N. P. van Wyk Louw

South African poet

1906   -   1970

country of citizenship: South Africa
language of expression: Afrikaans
educated at: University of Cape Town
occupation: poet, writer, university teacher, linguist
award received: honorary doctor of the University of Utrecht

Nicolaas Petrus van Wyk Louw (11 June 1906 in Sutherland, formerly Cape Province, now Northern Cape Province in South Africa – 18 June 1970 in Johannesburg), almost universally known as N.P. van Wyk Louw, was an Afrikaans-language poet, playwright and scholar. He was the older brother of Afrikaans-language poet W.E.G. Louw.
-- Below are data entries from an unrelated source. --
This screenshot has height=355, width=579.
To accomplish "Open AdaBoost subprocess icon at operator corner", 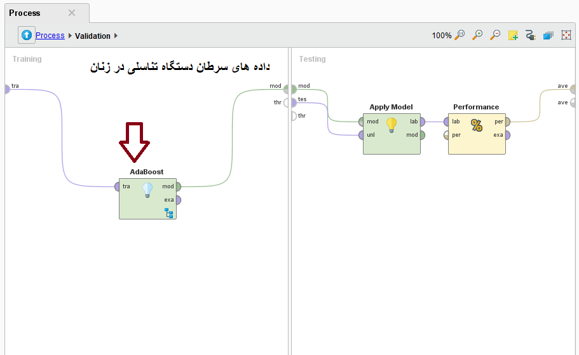I will point(170,213).
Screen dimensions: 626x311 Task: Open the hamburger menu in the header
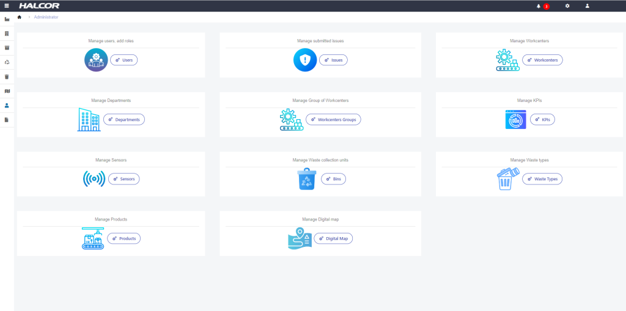[x=7, y=5]
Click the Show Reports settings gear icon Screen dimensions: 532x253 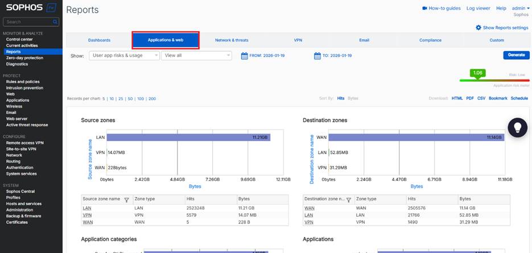tap(479, 27)
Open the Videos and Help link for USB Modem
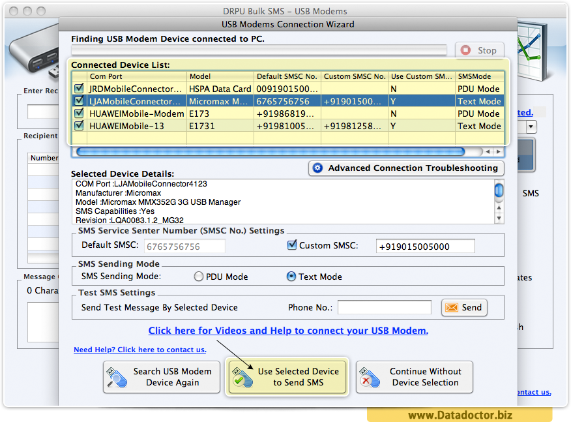 [287, 331]
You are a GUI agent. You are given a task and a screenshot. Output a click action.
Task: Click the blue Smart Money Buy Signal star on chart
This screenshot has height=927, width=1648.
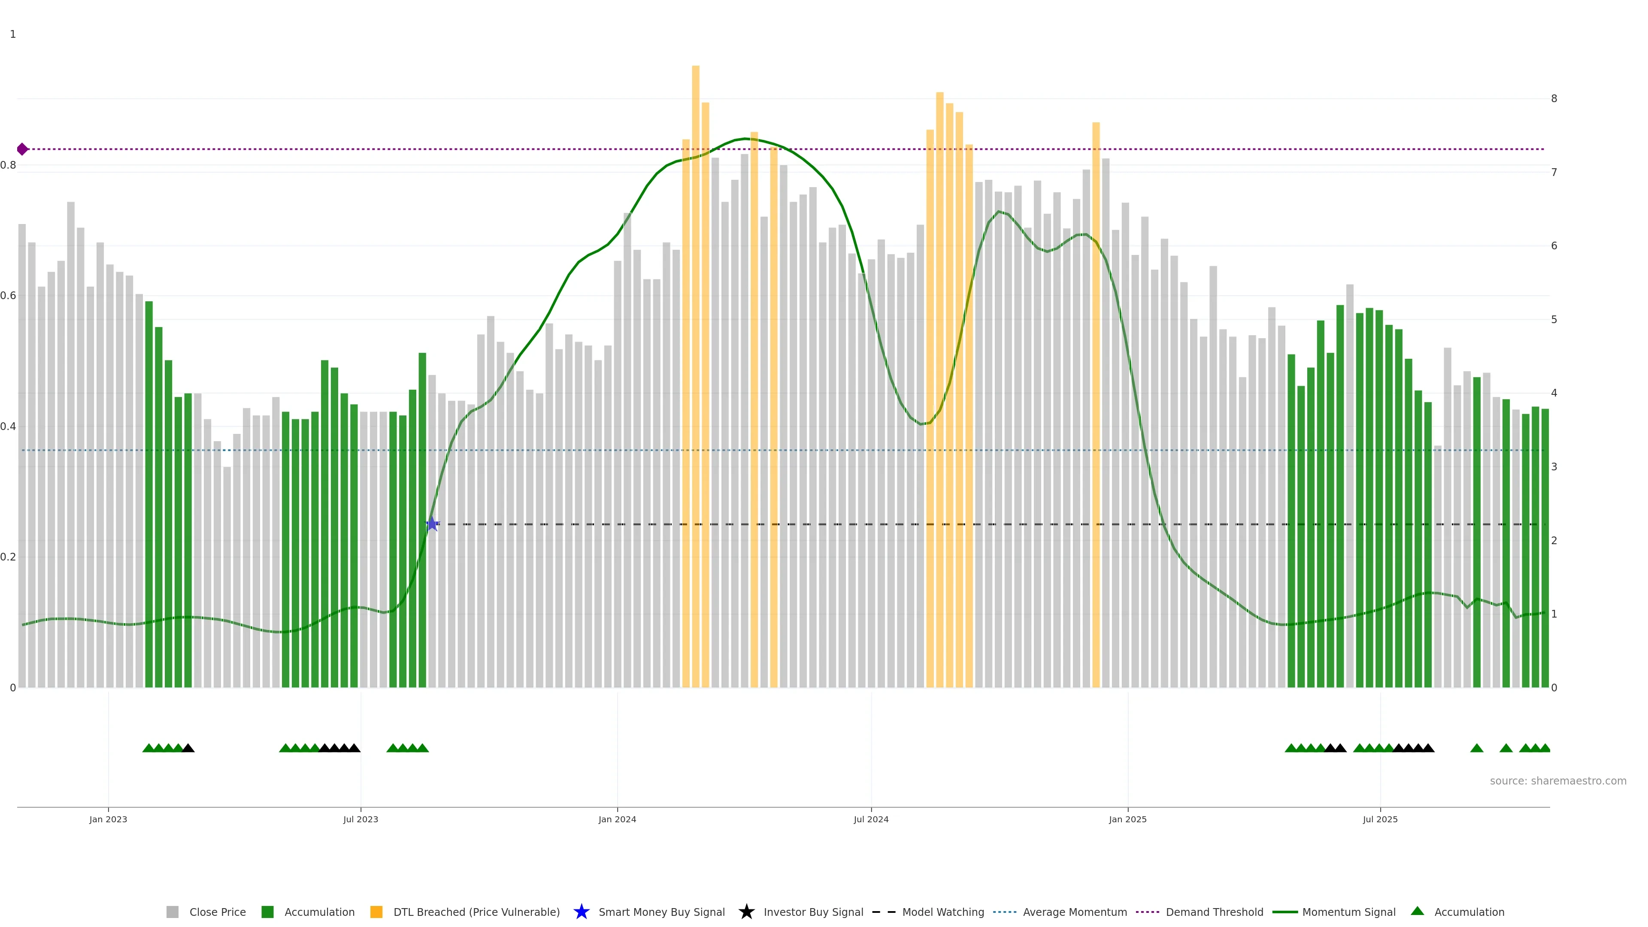(432, 524)
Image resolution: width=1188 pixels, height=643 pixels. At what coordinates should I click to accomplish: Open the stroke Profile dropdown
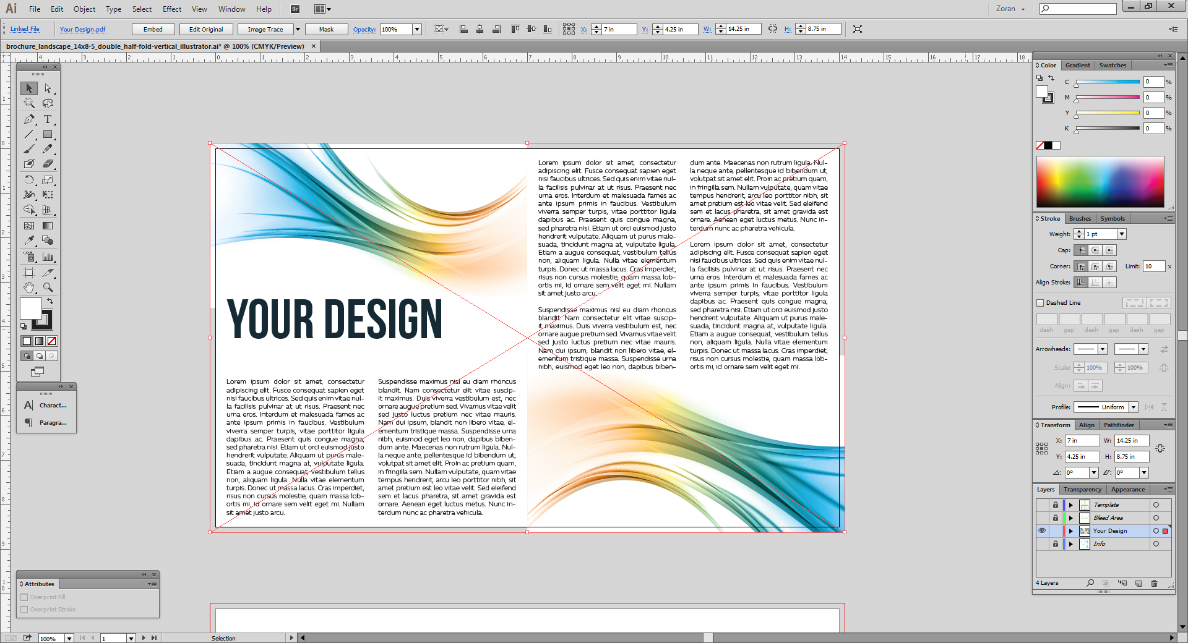1132,407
One of the Dertigers, or "Writers of the Thirties," N.P. van Wyk Louw produced among his most famous works his debut 1935 volume of poems, Alleenspraak ("Monologue"), the 1937 poetry collection Die halwe kring ("The Semicircle"), the verse epic Raka, and the 1956 tragedy Germanicus.N.P. van Wyk Louw is quoted on the Afrikaans Language Monument in Paarl, Western Cape Province; in his quote, he views Afrikaans as a bridge that connects Europe with Africa. The South African composer Cromwell Everson composed a song cycle, "Vier Liefdesliedjies" ("Four little love songs") that used three of Louw's poems: "Nagliedje", "Net altyd jy" and "Dennebosse" (respectively, "Little night song", "Only always you" and "Pine forest"). A collection of the correspondence between N.P. van Wyk and his brother W.E.G. Louw was published by Hemel & See Boeke in 2011 under the title "Briewe van W.E.G. en N.P. van Wyk Louw 1941-1970".